I'm new to Scrapy and Python. I have been working to extract data from 2 websites and they work really well if I do it directly with python. I have investigated and I want to crawl these websites:
- homedepot.com.mx/comprar/es/miguel-aleman/home (works perfectly)
- vallenproveedora.com.mx/ (doesn't work)
Can someone tell me how can I make the the second link work?
I see this message:
DEBUG: Crawled (200) allenproveedora.com.mx/> (referer: None) ['partial']

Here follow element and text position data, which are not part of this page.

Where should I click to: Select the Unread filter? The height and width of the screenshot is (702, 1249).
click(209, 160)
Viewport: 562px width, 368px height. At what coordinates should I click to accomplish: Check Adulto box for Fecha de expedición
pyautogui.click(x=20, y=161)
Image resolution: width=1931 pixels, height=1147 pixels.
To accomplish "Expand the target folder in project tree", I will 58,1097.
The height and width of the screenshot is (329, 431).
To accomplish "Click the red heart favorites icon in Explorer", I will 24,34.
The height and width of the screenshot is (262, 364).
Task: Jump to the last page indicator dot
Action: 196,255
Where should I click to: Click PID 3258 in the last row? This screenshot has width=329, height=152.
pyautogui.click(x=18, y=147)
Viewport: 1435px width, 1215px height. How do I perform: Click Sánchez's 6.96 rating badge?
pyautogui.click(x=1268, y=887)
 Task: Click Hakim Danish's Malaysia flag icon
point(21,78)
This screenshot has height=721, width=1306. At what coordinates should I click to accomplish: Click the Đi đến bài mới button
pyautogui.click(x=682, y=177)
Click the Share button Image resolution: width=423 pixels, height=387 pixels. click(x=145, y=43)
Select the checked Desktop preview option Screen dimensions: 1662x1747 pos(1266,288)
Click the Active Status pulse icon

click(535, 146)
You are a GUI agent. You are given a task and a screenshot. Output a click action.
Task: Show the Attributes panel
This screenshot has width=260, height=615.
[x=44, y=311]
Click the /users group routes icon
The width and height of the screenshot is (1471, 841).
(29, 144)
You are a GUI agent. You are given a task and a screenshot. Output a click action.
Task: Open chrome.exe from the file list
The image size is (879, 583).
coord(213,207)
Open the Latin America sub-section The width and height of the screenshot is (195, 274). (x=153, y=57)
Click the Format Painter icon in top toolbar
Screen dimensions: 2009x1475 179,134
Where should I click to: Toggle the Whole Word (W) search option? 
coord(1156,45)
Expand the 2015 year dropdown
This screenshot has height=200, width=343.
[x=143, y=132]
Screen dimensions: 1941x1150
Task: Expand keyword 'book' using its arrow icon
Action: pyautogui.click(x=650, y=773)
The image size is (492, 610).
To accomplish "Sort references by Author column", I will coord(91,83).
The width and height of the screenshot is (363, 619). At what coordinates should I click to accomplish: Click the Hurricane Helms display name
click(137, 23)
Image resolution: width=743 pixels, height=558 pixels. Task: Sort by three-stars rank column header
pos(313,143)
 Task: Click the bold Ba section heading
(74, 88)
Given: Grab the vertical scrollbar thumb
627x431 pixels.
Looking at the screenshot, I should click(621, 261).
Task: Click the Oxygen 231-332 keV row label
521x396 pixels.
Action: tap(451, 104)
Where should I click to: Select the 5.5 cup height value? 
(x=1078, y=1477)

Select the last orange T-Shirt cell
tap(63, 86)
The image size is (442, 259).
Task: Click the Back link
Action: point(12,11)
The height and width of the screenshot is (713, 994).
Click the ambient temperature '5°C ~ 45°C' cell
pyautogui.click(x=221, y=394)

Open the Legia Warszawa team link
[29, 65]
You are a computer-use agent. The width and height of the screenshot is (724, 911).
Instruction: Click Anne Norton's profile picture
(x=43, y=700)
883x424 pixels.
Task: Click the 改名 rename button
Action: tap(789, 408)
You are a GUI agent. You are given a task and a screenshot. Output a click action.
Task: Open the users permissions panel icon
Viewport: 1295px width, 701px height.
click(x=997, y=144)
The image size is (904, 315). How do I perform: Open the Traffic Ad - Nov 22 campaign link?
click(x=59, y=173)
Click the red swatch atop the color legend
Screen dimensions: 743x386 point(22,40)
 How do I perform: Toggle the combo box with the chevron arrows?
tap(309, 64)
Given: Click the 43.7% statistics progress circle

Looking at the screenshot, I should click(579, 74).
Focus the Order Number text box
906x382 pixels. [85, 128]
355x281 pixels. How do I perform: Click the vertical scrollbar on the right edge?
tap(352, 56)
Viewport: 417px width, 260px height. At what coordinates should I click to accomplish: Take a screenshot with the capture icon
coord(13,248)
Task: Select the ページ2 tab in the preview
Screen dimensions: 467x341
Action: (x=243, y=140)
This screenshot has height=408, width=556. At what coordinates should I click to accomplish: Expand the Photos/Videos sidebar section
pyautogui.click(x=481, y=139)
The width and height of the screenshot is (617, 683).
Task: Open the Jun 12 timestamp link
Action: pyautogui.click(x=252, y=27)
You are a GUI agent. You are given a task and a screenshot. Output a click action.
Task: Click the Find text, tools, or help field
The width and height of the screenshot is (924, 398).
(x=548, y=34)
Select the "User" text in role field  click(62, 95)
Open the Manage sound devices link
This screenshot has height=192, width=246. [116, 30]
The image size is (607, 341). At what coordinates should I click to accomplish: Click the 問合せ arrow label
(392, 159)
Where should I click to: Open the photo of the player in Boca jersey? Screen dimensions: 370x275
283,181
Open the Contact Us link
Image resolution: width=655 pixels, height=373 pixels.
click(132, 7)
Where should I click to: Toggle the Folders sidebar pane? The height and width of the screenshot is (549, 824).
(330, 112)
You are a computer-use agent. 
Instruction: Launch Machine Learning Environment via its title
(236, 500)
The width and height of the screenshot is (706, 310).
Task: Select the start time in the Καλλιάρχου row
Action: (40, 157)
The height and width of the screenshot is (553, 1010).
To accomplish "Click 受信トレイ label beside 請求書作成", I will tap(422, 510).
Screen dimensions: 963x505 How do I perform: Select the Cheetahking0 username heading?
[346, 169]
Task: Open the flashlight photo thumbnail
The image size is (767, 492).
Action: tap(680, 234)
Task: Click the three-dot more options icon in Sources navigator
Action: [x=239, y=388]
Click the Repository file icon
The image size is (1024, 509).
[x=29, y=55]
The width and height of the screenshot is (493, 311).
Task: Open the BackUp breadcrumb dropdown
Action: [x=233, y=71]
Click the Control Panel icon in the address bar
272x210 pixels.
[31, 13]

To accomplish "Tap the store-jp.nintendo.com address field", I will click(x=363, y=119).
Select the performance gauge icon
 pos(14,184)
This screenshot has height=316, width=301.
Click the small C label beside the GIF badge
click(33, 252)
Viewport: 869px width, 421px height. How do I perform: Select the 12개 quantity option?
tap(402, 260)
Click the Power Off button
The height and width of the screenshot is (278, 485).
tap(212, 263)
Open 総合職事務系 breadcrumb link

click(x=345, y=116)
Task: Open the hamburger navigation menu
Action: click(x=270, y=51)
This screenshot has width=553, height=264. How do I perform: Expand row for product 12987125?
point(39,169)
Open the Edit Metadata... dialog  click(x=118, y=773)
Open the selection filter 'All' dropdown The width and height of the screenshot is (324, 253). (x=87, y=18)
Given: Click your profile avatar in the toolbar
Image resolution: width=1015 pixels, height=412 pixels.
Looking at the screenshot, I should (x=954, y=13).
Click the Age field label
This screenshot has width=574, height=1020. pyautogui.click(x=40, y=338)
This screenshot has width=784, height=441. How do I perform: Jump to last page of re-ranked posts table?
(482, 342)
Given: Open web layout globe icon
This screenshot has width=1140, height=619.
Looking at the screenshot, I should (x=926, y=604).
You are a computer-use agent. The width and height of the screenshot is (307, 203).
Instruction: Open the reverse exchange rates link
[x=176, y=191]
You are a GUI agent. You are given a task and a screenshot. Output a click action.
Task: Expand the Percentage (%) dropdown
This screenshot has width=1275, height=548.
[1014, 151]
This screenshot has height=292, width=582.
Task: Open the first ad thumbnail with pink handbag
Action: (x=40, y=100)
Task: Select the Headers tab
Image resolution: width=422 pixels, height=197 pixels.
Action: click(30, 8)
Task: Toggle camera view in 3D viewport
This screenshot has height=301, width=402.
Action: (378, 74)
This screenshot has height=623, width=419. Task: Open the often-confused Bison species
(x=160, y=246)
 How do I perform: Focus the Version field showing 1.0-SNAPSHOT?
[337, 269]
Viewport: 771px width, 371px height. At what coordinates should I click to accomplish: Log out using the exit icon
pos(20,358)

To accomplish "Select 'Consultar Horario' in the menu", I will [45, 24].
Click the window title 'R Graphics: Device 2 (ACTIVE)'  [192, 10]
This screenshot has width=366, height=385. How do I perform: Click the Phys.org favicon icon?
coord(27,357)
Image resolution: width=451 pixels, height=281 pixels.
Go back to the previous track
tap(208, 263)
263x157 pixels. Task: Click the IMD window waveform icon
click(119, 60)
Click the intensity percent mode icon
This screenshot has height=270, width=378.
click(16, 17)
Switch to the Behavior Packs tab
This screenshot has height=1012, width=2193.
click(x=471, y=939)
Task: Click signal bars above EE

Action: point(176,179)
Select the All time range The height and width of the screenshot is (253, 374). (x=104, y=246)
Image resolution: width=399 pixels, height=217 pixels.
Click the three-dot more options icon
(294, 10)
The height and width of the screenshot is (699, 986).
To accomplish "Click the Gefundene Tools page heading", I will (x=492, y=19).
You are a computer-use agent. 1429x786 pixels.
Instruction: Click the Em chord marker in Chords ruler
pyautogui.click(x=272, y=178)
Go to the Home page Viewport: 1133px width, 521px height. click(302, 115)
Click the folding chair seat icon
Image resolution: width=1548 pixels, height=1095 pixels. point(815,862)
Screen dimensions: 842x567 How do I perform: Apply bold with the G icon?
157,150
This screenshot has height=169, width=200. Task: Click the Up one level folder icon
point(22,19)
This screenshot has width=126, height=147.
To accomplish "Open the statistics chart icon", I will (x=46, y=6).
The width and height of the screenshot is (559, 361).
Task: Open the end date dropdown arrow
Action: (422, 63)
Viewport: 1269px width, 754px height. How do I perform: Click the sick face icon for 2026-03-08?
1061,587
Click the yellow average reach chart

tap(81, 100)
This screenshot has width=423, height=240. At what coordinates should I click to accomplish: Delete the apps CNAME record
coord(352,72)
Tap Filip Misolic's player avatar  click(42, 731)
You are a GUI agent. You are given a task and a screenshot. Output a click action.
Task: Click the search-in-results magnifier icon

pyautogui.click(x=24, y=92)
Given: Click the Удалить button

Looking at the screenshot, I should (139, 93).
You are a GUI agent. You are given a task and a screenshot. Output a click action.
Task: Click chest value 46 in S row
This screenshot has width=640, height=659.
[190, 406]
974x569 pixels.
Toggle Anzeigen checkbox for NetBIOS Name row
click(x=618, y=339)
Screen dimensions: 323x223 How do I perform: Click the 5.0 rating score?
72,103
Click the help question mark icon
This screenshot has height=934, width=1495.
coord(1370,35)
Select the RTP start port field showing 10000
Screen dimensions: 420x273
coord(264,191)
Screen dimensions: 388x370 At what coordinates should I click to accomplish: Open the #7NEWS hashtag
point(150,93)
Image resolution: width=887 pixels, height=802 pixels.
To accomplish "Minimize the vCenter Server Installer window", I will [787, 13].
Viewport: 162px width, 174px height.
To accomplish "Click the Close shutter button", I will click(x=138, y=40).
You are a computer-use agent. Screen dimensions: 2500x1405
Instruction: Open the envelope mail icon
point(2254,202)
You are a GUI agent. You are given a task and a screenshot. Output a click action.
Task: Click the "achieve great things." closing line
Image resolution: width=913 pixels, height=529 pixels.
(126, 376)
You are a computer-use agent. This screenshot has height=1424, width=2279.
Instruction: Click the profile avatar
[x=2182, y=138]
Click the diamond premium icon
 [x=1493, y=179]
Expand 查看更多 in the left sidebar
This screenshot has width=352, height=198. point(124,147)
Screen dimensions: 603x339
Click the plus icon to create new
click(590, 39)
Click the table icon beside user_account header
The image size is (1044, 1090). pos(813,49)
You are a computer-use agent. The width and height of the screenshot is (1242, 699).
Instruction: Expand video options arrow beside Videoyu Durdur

but I can't find out how to solve it.
I would appreciate any help and support. Here is the code and the log:
items.py
from scrapy.item import Item, Field
class CraigslistSampleItem(Item):
title = Field()
link = Field()
Test.py (spider folder)
from scrapy.spider import BaseSpider
from scrapy.selector import HtmlXPathSelector
from craigslist_sample.items import CraigslistSampleItem
class MySpider(BaseSpider):
name = "craig"
allowed_domains = ["vallenproveedora.com.mx"]
#start_urls = ["http://www.homedepot.com.mx/webapp/wcs/stores/servlet/SearchDisplay?searchTermScope=&filterTerm=&orderBy=&maxPrice=&showResultsPage=true&langId=-5&beginIndex=0&sType=SimpleSearch&pageSize=&manufacturer=&resultCatEntryType=2&catalogId=10052&pageView=table&minPrice=&urlLangId=-5&storeId=13344&searchTerm=guante"]
start_urls = ["http://www.vallenproveedora.com.mx/"]
def parse(self, response):
titles = response.xpath('//ul/li')
for titles in titles:
title = titles.select("a/text()").extract()
link = titles.select("a/@href").extract()
print (title, link)